Task goal —
Copy each line below that contains "computer".

┌─ The data

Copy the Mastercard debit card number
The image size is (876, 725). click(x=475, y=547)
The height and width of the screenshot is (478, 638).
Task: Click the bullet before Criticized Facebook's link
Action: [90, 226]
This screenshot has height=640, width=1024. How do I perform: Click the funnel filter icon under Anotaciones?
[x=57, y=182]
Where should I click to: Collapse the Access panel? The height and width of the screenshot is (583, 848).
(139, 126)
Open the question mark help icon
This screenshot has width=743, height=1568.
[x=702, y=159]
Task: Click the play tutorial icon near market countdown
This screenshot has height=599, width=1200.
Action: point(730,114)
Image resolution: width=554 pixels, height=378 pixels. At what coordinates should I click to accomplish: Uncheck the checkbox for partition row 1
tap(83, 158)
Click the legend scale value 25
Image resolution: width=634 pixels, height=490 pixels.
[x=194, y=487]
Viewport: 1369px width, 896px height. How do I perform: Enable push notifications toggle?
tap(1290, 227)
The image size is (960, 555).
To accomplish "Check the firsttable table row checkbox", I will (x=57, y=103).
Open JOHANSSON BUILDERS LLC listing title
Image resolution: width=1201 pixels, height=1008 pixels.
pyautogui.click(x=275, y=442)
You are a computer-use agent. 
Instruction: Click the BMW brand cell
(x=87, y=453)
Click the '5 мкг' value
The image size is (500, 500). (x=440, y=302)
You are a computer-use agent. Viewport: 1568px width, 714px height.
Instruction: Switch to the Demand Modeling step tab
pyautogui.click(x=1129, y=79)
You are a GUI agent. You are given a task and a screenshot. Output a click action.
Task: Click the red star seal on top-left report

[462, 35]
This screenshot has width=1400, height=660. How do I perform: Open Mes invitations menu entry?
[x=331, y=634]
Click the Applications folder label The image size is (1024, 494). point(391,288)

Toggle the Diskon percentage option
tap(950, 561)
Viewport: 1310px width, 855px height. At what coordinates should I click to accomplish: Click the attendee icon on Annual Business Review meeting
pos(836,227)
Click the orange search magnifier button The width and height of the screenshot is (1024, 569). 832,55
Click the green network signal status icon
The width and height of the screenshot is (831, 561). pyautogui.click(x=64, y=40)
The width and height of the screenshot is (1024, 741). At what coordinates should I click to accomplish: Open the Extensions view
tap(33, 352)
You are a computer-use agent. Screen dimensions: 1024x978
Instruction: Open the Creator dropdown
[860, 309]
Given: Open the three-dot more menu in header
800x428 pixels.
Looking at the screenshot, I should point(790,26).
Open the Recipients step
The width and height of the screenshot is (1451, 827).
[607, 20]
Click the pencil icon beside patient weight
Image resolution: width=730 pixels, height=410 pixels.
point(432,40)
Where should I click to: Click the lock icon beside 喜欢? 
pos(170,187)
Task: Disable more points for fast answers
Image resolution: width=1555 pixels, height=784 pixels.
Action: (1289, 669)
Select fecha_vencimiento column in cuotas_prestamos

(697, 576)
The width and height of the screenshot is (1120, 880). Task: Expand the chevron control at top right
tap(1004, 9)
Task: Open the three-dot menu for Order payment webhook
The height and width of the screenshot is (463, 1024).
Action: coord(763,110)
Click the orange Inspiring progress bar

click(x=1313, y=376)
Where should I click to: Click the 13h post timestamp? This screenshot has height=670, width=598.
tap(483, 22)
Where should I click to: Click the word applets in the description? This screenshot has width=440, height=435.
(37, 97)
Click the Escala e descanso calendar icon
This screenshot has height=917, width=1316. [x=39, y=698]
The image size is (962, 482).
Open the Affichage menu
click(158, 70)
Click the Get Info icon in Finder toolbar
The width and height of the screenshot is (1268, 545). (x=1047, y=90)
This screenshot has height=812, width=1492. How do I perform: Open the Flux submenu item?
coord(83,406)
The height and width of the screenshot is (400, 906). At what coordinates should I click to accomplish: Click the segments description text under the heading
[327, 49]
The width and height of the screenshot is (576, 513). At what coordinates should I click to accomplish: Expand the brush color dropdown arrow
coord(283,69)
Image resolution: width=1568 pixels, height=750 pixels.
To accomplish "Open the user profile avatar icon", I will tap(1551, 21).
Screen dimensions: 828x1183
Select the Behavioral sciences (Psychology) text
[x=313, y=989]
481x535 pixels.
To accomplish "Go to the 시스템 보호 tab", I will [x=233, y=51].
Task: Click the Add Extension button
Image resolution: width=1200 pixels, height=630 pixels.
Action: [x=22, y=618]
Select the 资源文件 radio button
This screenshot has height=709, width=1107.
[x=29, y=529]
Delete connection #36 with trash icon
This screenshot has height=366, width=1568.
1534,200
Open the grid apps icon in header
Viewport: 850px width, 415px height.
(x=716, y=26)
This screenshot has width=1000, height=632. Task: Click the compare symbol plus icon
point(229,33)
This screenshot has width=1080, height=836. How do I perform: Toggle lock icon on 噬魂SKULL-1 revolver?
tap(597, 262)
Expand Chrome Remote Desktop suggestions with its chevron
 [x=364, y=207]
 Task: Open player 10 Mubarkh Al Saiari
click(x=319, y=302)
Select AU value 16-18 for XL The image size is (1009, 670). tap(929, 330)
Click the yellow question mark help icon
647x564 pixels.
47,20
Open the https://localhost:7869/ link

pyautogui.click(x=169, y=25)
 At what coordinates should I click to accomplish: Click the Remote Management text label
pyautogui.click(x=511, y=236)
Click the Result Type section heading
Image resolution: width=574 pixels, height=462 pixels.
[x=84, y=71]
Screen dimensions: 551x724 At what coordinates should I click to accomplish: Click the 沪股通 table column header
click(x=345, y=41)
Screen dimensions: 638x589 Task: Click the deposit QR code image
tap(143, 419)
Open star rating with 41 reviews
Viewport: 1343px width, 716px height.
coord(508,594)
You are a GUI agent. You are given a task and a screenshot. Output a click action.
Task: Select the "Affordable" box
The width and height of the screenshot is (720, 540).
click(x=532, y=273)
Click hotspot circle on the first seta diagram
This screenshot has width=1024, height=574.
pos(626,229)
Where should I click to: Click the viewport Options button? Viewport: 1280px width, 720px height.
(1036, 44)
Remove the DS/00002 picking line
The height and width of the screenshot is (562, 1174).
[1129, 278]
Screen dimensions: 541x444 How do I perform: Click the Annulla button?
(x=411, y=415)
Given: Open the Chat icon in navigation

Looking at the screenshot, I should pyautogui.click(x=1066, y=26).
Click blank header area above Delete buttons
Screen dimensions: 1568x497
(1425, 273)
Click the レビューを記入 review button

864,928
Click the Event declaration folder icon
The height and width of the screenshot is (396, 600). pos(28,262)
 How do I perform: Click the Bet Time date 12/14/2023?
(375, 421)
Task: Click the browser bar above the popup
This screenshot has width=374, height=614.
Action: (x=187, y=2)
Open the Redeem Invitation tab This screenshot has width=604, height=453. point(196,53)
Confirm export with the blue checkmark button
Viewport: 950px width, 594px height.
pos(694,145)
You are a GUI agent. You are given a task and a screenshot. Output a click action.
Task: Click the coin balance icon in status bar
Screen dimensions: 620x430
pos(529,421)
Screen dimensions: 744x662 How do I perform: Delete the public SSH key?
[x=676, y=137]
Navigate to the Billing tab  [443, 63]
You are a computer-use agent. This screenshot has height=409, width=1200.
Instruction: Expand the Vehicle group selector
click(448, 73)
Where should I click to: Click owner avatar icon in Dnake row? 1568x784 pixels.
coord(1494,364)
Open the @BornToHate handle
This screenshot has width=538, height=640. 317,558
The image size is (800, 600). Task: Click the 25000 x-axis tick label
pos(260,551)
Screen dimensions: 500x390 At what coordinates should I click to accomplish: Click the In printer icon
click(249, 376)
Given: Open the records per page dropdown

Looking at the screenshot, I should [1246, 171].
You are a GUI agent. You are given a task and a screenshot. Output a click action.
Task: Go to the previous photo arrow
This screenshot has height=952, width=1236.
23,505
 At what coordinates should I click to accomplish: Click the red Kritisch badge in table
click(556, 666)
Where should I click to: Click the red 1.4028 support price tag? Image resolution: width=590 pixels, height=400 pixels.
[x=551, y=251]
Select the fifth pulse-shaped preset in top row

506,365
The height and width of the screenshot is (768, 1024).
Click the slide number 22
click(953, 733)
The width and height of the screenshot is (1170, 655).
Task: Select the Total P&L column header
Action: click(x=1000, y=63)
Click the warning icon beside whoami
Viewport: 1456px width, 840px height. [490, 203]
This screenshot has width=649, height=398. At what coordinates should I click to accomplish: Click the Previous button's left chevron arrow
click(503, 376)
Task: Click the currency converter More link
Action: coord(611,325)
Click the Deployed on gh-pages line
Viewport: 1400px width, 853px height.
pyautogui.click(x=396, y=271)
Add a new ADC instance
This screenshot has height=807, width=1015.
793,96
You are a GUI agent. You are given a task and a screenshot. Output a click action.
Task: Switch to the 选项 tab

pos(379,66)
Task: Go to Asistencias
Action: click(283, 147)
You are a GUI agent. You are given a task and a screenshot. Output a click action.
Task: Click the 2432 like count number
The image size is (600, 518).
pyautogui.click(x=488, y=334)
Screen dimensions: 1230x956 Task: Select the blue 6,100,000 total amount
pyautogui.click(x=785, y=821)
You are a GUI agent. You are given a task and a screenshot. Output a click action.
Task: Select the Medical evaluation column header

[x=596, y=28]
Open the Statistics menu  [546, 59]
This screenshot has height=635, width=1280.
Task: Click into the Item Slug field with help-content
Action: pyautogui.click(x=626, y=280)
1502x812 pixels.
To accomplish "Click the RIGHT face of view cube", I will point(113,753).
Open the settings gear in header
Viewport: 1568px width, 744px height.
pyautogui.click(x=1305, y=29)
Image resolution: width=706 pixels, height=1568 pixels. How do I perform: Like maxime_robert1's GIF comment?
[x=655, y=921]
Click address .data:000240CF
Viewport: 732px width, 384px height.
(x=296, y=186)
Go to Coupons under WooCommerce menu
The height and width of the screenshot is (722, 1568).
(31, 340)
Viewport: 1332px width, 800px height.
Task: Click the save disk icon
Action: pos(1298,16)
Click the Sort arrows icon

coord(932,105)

└─

Written answer —
You are a computer-use agent. 
You are a computer-use agent. Viewport: 1568px width, 714px height.
You are a computer-use agent. Screen dimensions: 1024x978
You are a computer-use agent. This screenshot has height=409, width=1200.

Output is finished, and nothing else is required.